Adapting TrOCR for Printed Tigrinya Text Recognition: Word-Aware Loss Weighting for Cross-Script Transfer Learning
Pith reviewed 2026-05-10 00:33 UTC · model grok-4.3
The pith
Extending TrOCR with Word-Aware Loss Weighting enables 0.22% character error rate on printed Tigrinya text.
A machine-rendered reading of the paper's core claim, the machinery that carries it, and where it could break.
Core claim
Starting from a pre-trained TrOCR model, we extend its byte-level BPE tokenizer to cover 230 Ge'ez characters and introduce Word-Aware Loss Weighting to resolve systematic word-boundary failures that arise when applying Latin-centric BPE conventions to a new script. The unmodified model produces no usable output on Ge'ez text. After adaptation, the TrOCR-Printed variant achieves 0.22% Character Error Rate and 97.20% exact match accuracy on a held-out test set of 5,000 synthetic images from the GLOCR dataset. An ablation study confirms that Word-Aware Loss Weighting is the critical component, reducing CER by two orders of magnitude compared to vocabulary extension alone.
What carries the argument
Word-Aware Loss Weighting, a scheme that increases loss weight on word-boundary tokens to stop the model from learning incorrect spacing conventions when Latin BPE is applied to Ge'ez text.
If this is right
- The adapted model reaches 0.22% character error rate and 97.20% exact match accuracy on synthetic Tigrinya images.
- Word-Aware Loss Weighting drives nearly all performance gains over vocabulary extension alone.
- The complete adaptation finishes in under three hours on a single consumer GPU.
- The unmodified TrOCR model produces no usable Ge'ez output before these changes.
- Code, model weights, and evaluation scripts are released for public reuse.
Where Pith is reading between the lines
- The weighting technique may transfer to other scripts whose tokenization conventions differ from Latin BPE rules.
- Heavy reliance on synthetic data leaves open whether real-world font and noise variations will preserve the reported accuracy.
- The short training time and public release lower the cost of building OCR support for additional low-resource languages.

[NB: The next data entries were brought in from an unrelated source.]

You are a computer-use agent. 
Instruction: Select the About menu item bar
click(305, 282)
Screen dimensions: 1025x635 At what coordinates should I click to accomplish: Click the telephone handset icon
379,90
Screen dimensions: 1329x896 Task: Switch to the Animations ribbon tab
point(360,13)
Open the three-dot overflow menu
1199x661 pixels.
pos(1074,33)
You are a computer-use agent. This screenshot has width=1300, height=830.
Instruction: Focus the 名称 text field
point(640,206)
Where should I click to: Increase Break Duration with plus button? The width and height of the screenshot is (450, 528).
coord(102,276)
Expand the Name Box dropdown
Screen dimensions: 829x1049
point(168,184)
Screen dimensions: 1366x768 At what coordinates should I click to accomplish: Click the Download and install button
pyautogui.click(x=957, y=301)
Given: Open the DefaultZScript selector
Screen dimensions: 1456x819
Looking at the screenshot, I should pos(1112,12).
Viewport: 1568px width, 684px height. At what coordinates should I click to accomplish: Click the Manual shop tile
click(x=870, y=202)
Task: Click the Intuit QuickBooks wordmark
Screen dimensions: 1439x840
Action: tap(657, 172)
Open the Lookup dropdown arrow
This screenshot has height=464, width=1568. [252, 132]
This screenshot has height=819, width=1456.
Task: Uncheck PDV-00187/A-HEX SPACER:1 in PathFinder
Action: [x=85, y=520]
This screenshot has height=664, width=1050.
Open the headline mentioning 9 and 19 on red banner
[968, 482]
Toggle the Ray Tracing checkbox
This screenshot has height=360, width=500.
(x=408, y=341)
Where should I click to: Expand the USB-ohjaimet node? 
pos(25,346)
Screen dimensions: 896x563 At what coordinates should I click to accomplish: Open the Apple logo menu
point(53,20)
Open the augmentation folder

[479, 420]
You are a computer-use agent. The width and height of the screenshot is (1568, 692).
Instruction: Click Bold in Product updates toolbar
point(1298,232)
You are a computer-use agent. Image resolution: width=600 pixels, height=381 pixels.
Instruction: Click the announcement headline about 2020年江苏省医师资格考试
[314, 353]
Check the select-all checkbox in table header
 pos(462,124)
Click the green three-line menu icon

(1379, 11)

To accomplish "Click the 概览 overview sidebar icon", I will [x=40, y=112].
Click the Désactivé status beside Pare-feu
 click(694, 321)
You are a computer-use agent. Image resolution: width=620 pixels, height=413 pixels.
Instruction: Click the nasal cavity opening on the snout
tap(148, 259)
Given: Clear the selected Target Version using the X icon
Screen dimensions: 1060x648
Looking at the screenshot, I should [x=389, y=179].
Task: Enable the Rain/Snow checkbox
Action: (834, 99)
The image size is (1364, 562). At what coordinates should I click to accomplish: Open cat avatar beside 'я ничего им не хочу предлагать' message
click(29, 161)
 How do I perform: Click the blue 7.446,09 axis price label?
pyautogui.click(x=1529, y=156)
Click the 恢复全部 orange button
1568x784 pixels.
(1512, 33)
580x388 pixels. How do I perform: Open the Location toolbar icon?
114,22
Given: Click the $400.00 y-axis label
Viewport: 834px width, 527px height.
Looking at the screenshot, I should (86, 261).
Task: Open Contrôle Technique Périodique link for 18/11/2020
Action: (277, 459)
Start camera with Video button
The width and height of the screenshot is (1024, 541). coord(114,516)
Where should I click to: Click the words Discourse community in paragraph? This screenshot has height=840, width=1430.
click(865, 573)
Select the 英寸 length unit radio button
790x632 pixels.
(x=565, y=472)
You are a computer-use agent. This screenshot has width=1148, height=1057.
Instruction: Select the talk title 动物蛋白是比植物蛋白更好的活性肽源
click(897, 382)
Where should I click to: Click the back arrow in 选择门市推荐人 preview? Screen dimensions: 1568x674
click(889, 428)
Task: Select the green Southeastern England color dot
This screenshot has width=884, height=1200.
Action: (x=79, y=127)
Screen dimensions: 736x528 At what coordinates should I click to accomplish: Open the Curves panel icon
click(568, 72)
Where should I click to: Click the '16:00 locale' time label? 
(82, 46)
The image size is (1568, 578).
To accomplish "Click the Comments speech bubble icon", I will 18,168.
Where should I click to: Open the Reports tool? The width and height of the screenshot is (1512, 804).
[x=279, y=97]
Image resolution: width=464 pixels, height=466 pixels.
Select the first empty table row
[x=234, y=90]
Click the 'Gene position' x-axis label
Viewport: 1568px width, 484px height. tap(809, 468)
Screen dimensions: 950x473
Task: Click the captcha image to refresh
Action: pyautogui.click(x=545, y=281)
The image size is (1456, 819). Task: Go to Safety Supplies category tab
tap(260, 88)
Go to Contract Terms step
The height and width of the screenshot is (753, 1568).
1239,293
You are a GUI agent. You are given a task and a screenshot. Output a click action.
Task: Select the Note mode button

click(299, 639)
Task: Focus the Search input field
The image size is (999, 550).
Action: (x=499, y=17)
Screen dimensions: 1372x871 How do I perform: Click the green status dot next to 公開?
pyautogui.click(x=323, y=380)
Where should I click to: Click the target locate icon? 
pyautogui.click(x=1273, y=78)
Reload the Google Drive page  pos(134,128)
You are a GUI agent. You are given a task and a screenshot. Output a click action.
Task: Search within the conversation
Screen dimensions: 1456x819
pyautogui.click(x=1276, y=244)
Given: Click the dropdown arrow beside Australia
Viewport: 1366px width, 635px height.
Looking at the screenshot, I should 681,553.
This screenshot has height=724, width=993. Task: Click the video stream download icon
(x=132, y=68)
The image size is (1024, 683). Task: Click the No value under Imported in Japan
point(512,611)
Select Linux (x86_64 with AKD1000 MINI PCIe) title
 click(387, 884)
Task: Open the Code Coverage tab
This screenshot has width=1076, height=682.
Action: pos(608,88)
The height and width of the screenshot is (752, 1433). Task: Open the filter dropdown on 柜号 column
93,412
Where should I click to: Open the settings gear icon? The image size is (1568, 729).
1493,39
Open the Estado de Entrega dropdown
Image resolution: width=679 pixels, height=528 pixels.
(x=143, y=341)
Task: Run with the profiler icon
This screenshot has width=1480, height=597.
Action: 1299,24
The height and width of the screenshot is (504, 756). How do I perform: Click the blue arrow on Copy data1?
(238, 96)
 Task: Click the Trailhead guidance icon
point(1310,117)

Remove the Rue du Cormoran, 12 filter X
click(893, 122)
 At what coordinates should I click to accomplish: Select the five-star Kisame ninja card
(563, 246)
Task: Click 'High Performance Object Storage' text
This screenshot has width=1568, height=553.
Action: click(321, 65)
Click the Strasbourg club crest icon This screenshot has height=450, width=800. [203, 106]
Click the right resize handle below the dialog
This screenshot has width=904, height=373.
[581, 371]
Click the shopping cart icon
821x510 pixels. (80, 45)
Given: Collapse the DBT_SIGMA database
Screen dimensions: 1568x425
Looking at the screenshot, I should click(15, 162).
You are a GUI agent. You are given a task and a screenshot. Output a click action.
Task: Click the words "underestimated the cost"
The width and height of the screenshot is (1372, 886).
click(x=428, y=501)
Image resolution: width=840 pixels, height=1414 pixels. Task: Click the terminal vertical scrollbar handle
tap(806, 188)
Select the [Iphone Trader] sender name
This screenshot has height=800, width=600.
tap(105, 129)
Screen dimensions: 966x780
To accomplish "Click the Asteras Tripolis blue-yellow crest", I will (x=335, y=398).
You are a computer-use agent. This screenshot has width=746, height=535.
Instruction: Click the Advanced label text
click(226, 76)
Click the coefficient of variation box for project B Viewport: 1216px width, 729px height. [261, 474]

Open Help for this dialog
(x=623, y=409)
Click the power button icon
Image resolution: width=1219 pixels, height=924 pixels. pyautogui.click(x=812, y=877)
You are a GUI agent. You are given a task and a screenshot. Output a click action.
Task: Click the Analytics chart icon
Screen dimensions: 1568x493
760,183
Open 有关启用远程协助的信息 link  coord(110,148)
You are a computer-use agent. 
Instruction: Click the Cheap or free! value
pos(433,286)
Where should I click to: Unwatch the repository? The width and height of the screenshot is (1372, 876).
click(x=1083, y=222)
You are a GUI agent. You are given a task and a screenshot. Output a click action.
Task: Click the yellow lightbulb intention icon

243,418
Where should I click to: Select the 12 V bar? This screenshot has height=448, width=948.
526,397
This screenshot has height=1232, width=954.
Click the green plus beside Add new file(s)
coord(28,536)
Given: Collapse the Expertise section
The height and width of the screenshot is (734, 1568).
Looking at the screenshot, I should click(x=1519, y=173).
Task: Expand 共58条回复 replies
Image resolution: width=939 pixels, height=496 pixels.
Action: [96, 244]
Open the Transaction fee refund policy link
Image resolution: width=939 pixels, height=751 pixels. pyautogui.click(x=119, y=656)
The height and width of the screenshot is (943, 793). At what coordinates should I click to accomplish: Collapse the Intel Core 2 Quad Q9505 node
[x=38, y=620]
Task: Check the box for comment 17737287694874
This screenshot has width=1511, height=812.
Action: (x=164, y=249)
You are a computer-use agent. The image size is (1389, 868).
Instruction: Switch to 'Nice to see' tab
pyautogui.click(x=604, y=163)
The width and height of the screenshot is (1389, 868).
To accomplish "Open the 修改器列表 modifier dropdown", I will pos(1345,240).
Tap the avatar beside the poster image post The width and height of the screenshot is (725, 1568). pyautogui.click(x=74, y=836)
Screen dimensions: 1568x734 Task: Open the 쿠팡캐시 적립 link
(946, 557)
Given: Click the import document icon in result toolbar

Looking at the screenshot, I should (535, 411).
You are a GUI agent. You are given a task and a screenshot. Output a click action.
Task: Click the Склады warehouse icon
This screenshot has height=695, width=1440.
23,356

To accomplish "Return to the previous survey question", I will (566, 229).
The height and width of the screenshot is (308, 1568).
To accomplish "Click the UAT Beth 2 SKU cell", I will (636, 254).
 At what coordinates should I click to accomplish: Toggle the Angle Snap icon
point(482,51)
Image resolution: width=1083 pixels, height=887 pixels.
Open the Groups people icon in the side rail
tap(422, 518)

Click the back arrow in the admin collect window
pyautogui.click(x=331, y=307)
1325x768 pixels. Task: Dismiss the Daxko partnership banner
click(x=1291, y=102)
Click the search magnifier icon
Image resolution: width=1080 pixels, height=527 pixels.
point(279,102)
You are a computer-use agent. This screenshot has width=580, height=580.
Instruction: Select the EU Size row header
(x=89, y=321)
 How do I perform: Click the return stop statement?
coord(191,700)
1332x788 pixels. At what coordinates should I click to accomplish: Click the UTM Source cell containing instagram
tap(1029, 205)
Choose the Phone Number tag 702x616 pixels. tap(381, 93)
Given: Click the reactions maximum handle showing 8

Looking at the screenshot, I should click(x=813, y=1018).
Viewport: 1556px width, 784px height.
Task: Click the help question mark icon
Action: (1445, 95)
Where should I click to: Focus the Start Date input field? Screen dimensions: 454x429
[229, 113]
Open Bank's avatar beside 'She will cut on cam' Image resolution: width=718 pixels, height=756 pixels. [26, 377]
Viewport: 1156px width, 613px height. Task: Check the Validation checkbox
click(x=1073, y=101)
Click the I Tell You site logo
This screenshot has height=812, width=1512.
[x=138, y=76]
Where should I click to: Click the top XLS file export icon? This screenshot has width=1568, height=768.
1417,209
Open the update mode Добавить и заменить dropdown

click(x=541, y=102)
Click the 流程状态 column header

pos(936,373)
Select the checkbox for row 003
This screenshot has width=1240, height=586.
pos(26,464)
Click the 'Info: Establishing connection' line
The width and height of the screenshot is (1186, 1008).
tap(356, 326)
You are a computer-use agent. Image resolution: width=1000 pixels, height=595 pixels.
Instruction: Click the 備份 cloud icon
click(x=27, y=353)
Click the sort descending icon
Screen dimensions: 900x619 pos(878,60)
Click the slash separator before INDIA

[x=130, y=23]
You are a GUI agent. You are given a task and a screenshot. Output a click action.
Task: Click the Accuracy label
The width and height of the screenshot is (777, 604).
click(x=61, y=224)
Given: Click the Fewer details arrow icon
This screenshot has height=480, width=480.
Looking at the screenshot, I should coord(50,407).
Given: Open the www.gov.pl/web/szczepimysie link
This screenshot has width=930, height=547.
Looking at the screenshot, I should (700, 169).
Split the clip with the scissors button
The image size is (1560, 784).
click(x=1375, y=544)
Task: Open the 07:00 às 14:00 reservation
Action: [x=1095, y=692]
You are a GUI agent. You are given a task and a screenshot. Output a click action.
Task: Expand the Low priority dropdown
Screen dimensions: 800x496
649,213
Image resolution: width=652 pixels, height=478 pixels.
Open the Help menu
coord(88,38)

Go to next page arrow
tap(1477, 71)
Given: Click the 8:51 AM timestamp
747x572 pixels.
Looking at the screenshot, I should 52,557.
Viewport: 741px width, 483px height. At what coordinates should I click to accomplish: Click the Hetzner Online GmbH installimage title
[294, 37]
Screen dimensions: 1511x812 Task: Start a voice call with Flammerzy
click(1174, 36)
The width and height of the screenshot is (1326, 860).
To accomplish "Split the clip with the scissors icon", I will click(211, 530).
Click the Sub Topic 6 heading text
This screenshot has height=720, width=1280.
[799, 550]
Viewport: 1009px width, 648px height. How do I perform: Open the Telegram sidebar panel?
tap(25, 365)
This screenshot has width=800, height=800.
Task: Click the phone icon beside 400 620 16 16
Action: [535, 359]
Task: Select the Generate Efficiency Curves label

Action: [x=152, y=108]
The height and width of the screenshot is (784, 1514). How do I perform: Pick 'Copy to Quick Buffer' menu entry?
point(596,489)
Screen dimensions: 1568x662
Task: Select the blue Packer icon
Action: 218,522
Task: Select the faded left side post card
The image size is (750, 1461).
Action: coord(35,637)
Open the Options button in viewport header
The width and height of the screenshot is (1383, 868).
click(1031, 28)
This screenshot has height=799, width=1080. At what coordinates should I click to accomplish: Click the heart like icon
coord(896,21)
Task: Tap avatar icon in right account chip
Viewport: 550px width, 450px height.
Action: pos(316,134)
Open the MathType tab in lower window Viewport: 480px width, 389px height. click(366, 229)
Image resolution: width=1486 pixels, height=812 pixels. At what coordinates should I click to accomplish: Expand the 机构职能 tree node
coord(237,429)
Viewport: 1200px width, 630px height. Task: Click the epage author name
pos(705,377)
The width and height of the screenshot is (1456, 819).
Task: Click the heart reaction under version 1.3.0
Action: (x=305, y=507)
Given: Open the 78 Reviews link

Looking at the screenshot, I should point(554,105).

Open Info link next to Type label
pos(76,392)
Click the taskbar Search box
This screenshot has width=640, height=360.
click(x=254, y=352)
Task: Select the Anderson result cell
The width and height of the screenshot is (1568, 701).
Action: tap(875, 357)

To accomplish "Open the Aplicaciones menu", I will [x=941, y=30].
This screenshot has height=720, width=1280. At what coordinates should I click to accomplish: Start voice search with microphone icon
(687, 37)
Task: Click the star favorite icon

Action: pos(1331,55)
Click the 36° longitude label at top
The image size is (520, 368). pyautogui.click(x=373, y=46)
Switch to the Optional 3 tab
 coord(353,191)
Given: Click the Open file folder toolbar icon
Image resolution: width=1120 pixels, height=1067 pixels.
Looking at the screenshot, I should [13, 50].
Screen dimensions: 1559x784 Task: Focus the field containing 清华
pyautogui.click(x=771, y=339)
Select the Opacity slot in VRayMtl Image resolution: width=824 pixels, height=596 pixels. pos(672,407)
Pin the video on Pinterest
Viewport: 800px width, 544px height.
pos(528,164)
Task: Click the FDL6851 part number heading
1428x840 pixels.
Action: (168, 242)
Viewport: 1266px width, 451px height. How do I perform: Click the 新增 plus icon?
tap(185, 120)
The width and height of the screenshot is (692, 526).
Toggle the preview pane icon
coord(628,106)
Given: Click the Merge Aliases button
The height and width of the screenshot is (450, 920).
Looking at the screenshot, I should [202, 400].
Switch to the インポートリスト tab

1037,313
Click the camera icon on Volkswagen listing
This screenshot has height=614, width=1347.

- Combining the loss term with layout modeling could extend the method from isolated lines to full document pages.
Load-bearing premise
Results measured on synthetic GLOCR images will transfer to real printed Tigrinya documents that contain varied fonts, scanning artifacts, and layout noise.
What would settle it
Evaluating the adapted model on a collection of real scanned Tigrinya pages from printed sources and checking whether character error rate remains near 0.22 percent.
Figures
read the original abstract
Transformer-based OCR models have shown strong performance on Latin and CJK scripts, but their application to African syllabic writing systems remains limited. We present the first adaptation of TrOCR for printed Tigrinya using the Ge'ez script. Starting from a pre-trained model, we extend the byte-level BPE tokenizer to cover 230 Ge'ez characters and introduce Word-Aware Loss Weighting to resolve systematic word-boundary failures that arise when applying Latin-centric BPE conventions to a new script. The unmodified model produces no usable output on Ge'ez text. After adaptation, the TrOCR-Printed variant achieves 0.22% Character Error Rate and 97.20% exact match accuracy on a held-out test set of 5,000 synthetic images from the GLOCR dataset. An ablation study confirms that Word-Aware Loss Weighting is the critical component, reducing CER by two orders of magnitude compared to vocabulary extension alone. The full pipeline trains in under three hours on a single 8 GB consumer GPU. All code, model weights, and evaluation scripts are publicly released.
Editorial analysis
A structured set of objections, weighed in public.
Referee Report
Summary. The manuscript describes the adaptation of the TrOCR model for printed Tigrinya text recognition using the Ge'ez script. Starting from a pre-trained TrOCR, the authors extend the byte-level BPE tokenizer to cover 230 Ge'ez characters and propose Word-Aware Loss Weighting to address word-boundary errors arising from Latin-centric BPE on the new script. On a held-out test set of 5,000 synthetic images from the GLOCR dataset, the adapted model achieves 0.22% Character Error Rate and 97.20% exact match accuracy. An ablation study demonstrates that the proposed loss weighting is critical, reducing CER by two orders of magnitude relative to vocabulary extension alone. The training completes in under three hours on a single 8 GB GPU, and the code, model weights, and evaluation scripts are made publicly available.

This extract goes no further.